Only the pictures should be dropped; every line of the data must come back exactly as written.

BEGIN Entries provided

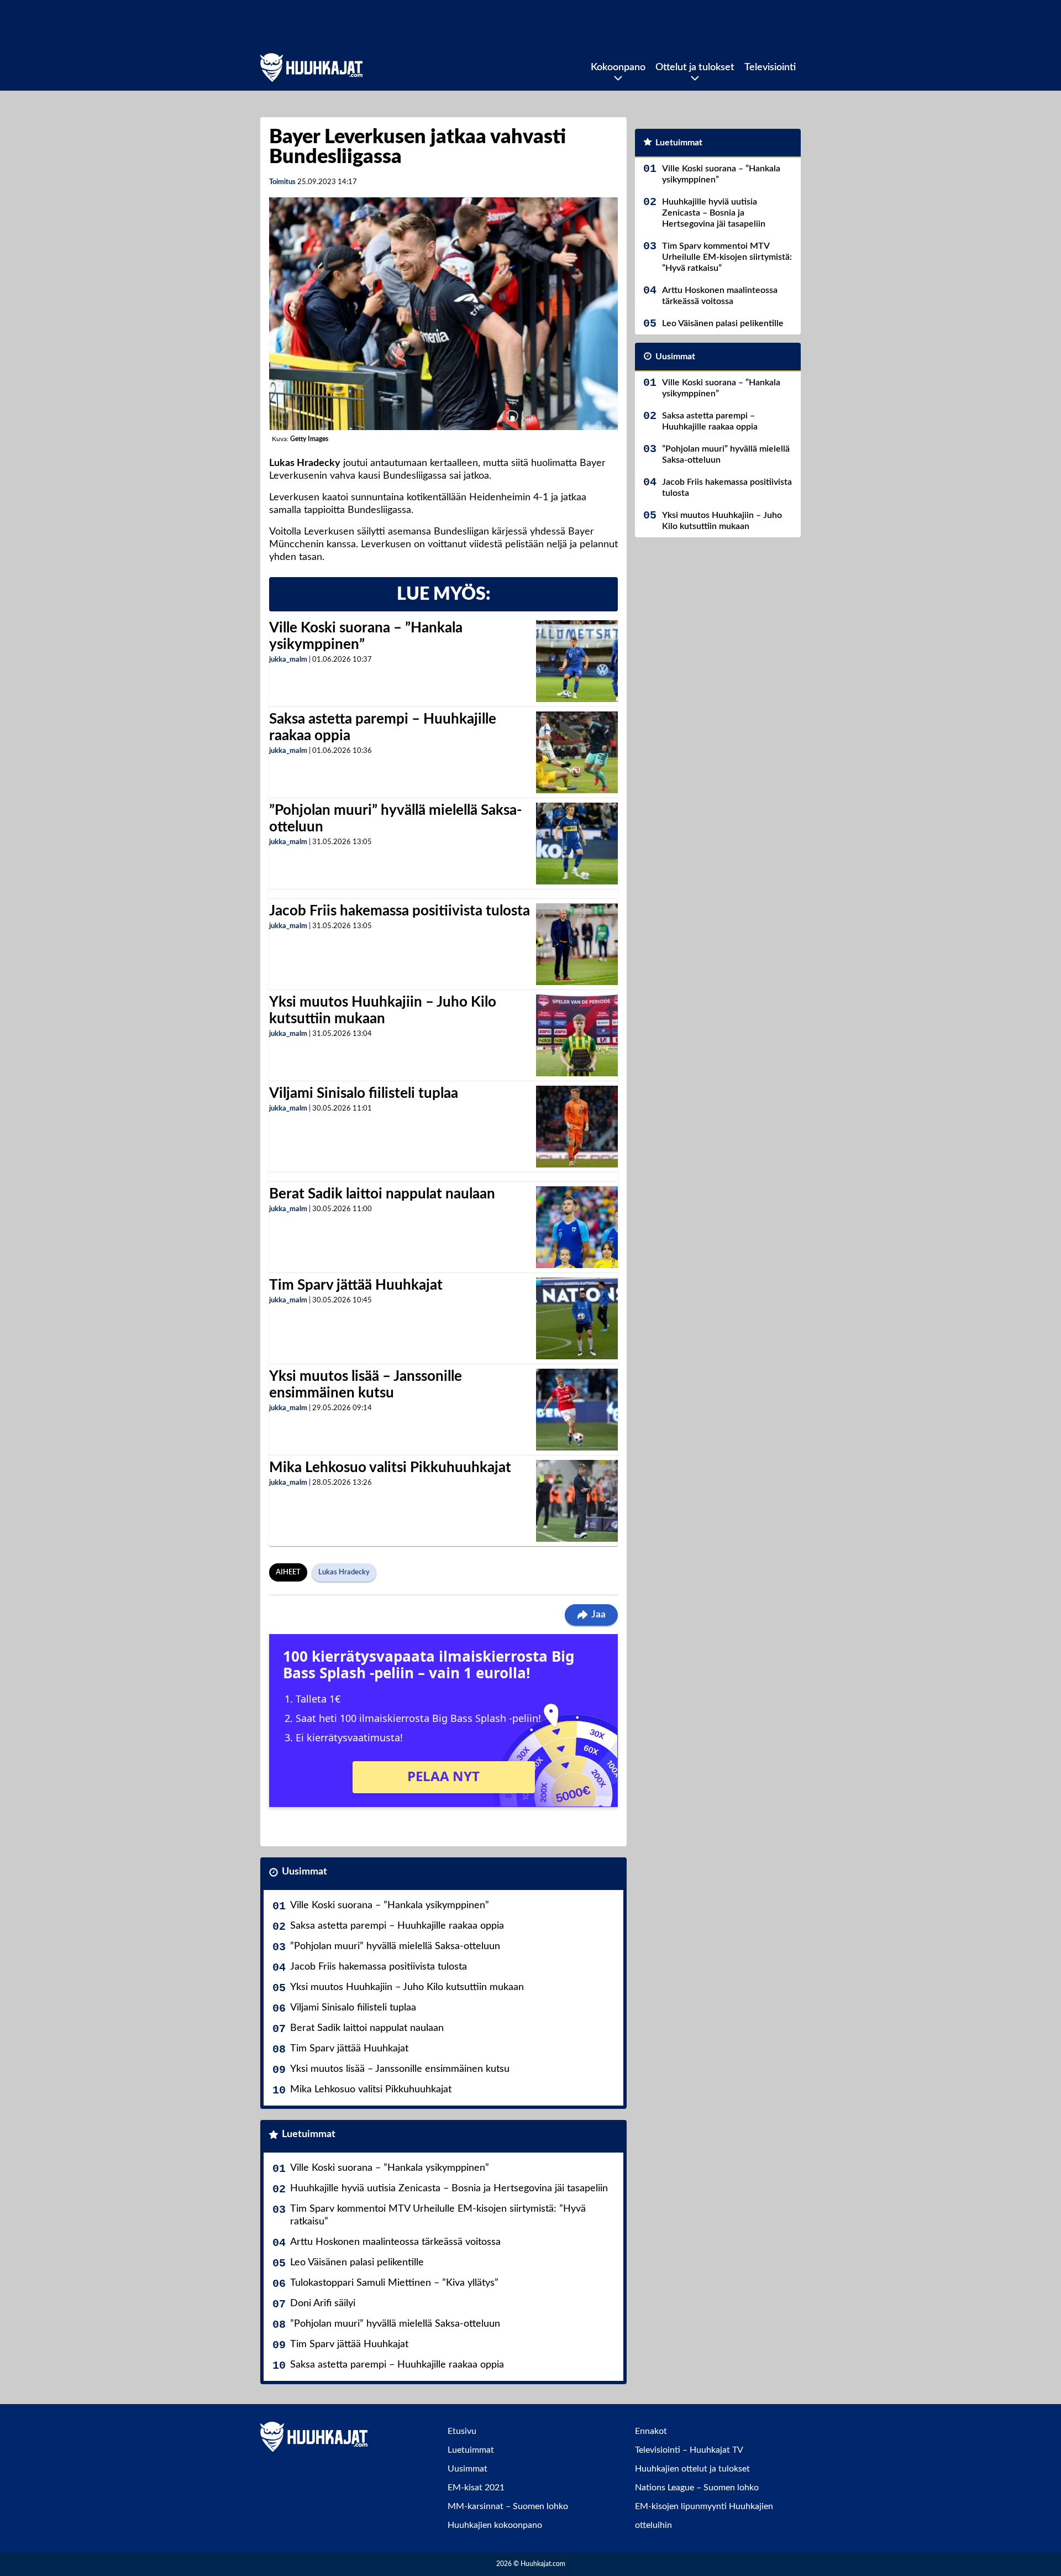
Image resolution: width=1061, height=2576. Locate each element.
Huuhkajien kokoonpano (495, 2525)
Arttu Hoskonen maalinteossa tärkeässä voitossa (395, 2242)
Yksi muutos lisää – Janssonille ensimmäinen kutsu (400, 2069)
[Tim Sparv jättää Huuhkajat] (577, 1318)
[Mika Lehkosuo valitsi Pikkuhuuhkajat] (577, 1501)
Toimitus (282, 182)
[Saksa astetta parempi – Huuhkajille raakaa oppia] (577, 752)
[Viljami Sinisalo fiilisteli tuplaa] (577, 1126)
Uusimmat (304, 1872)
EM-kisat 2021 (476, 2487)
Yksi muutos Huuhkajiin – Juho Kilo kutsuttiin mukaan (407, 1987)
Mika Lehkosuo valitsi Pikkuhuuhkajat (390, 1467)
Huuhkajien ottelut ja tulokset (692, 2468)
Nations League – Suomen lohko (697, 2487)
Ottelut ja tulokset (694, 67)
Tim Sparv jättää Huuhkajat (356, 1285)
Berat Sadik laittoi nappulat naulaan (382, 1194)
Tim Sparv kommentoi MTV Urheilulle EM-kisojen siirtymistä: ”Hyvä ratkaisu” (438, 2215)
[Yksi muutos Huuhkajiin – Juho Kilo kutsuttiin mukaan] (577, 1035)
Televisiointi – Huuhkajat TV (689, 2450)
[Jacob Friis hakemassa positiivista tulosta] (577, 944)
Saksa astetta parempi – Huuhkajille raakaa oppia (397, 1926)
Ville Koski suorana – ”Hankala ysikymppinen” (389, 1905)
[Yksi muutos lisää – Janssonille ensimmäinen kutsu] (577, 1410)
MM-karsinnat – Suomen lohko (508, 2506)
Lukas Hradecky (344, 1572)
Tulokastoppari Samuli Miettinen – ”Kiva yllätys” (394, 2283)
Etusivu (462, 2431)
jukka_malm (288, 659)
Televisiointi (770, 67)
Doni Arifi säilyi (322, 2303)
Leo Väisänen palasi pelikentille (357, 2263)
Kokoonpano (618, 67)
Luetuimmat (308, 2134)
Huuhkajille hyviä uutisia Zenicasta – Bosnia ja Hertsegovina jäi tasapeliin (449, 2188)
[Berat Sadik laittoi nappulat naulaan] (577, 1227)
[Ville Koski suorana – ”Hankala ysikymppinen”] (577, 661)
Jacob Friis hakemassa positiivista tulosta (399, 911)
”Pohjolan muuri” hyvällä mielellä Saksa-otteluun (395, 1946)
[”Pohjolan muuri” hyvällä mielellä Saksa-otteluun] (577, 843)
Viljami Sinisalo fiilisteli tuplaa (363, 1093)
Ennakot (651, 2431)
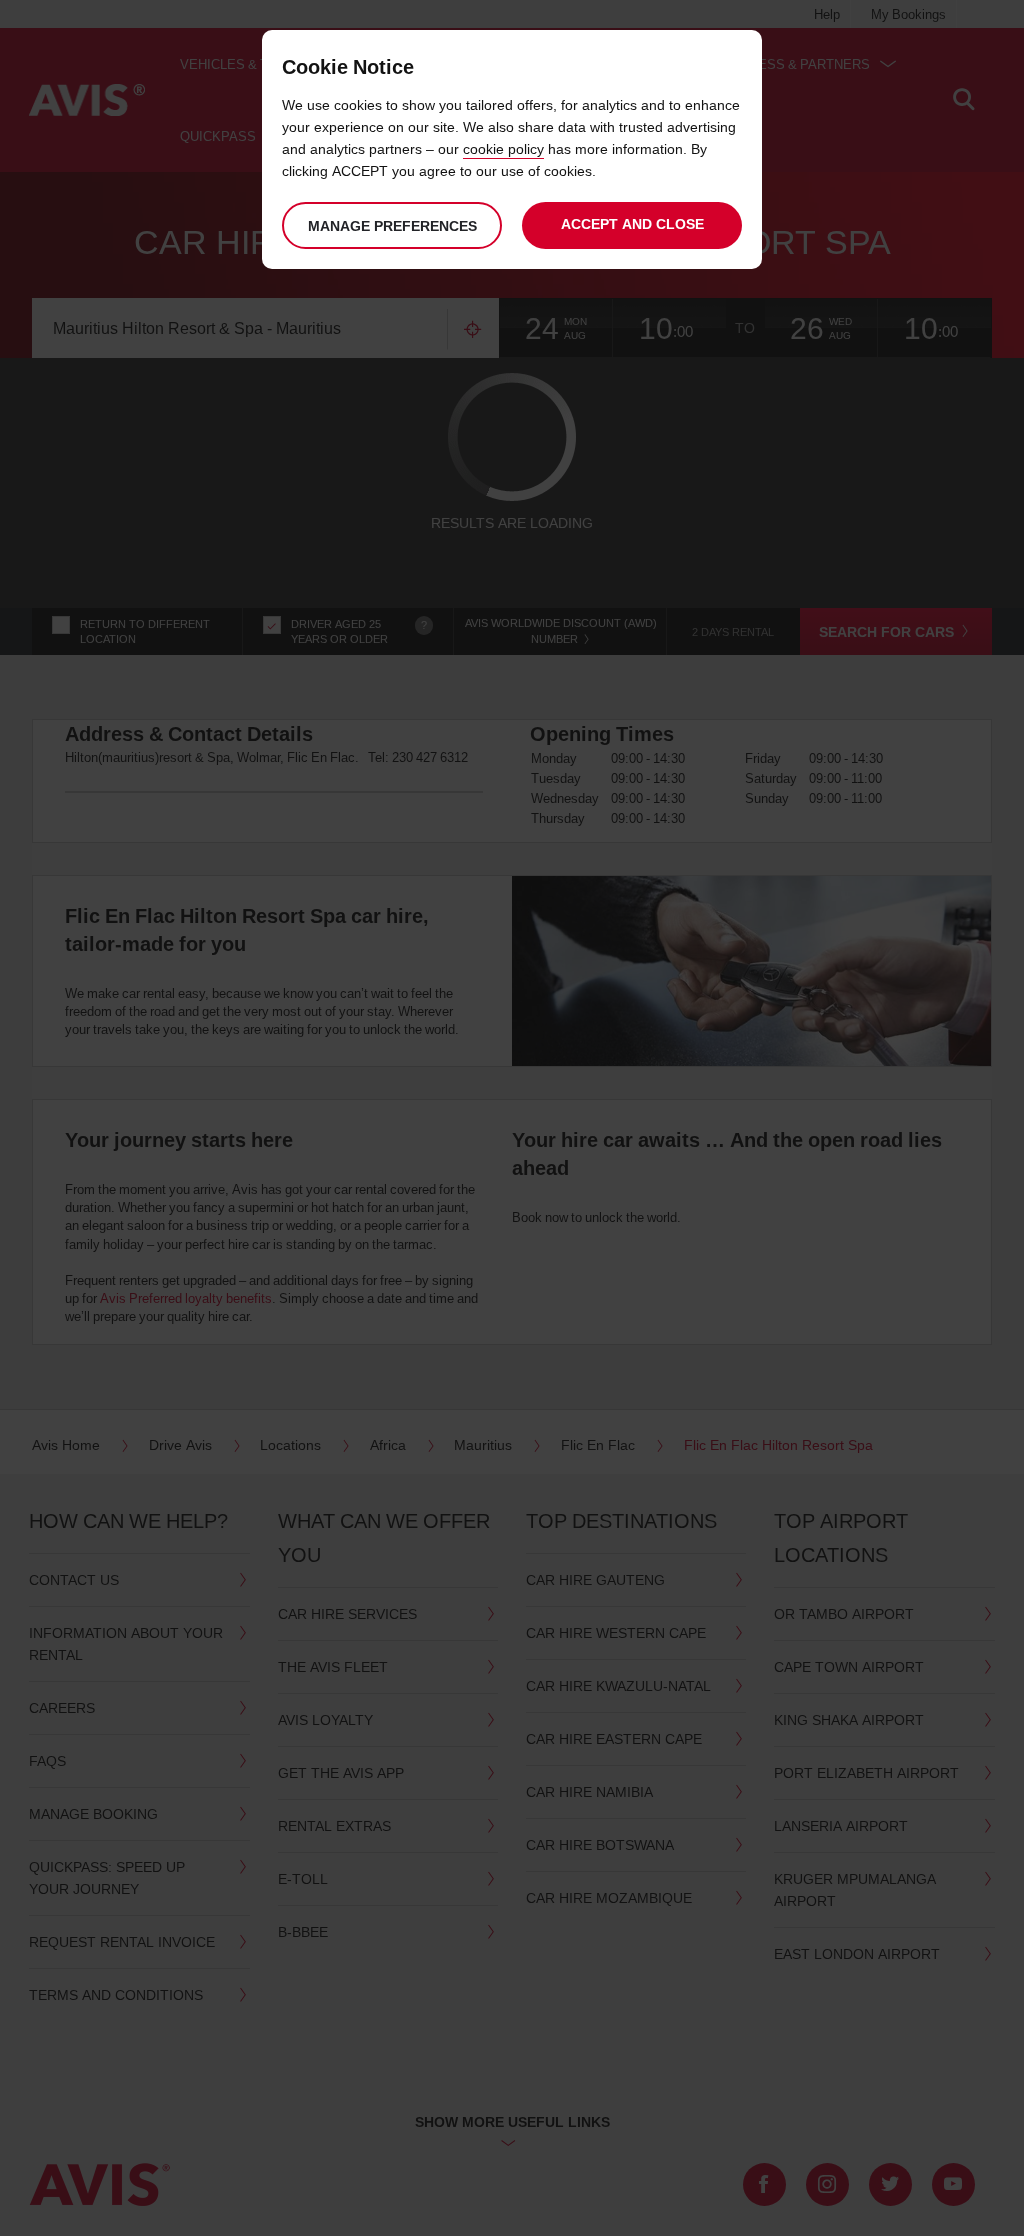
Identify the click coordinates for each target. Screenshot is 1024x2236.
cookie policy (503, 148)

END Entries provided

→ **Solved exercise**:
Image resolution: width=1061, height=2576. Locate each element.
Huuhkajien kokoonpano (495, 2525)
Arttu Hoskonen maalinteossa tärkeässä voitossa (395, 2242)
Yksi muutos lisää – Janssonille ensimmäinen kutsu (400, 2069)
[Tim Sparv jättää Huuhkajat] (577, 1318)
[Mika Lehkosuo valitsi Pikkuhuuhkajat] (577, 1501)
Toimitus (282, 182)
[Saksa astetta parempi – Huuhkajille raakaa oppia] (577, 752)
[Viljami Sinisalo fiilisteli tuplaa] (577, 1126)
Uusimmat (304, 1872)
EM-kisat 2021 (476, 2487)
Yksi muutos Huuhkajiin – Juho Kilo kutsuttiin mukaan (407, 1987)
Mika Lehkosuo valitsi Pikkuhuuhkajat (390, 1467)
Huuhkajien ottelut ja tulokset (692, 2468)
Nations League – Suomen lohko (697, 2487)
Ottelut ja tulokset (694, 67)
Tim Sparv jättää Huuhkajat (356, 1285)
Berat Sadik laittoi nappulat naulaan (382, 1194)
Tim Sparv kommentoi MTV Urheilulle EM-kisojen siirtymistä: ”Hyvä ratkaisu” (438, 2215)
[Yksi muutos Huuhkajiin – Juho Kilo kutsuttiin mukaan] (577, 1035)
Televisiointi – Huuhkajat TV (689, 2450)
[Jacob Friis hakemassa positiivista tulosta] (577, 944)
Saksa astetta parempi – Huuhkajille raakaa oppia (397, 1926)
Ville Koski suorana – ”Hankala ysikymppinen” (389, 1905)
[Yksi muutos lisää – Janssonille ensimmäinen kutsu] (577, 1410)
MM-karsinnat – Suomen lohko (508, 2506)
Lukas Hradecky (344, 1572)
Tulokastoppari Samuli Miettinen – ”Kiva yllätys” (394, 2283)
Etusivu (462, 2431)
jukka_malm (288, 659)
Televisiointi (770, 67)
Doni Arifi säilyi (322, 2303)
Leo Väisänen palasi pelikentille (357, 2263)
Kokoonpano (618, 67)
Luetuimmat (308, 2134)
Huuhkajille hyviä uutisia Zenicasta – Bosnia ja Hertsegovina jäi tasapeliin (449, 2188)
[Berat Sadik laittoi nappulat naulaan] (577, 1227)
[Ville Koski suorana – ”Hankala ysikymppinen”] (577, 661)
Jacob Friis hakemassa positiivista tulosta (399, 911)
”Pohjolan muuri” hyvällä mielellä Saksa-otteluun (395, 1946)
[”Pohjolan muuri” hyvällä mielellä Saksa-otteluun] (577, 843)
Viljami Sinisalo fiilisteli tuplaa (363, 1093)
Ennakot (651, 2431)
Identify the click coordinates for each target. Screenshot is 1024x2236.
cookie policy (503, 148)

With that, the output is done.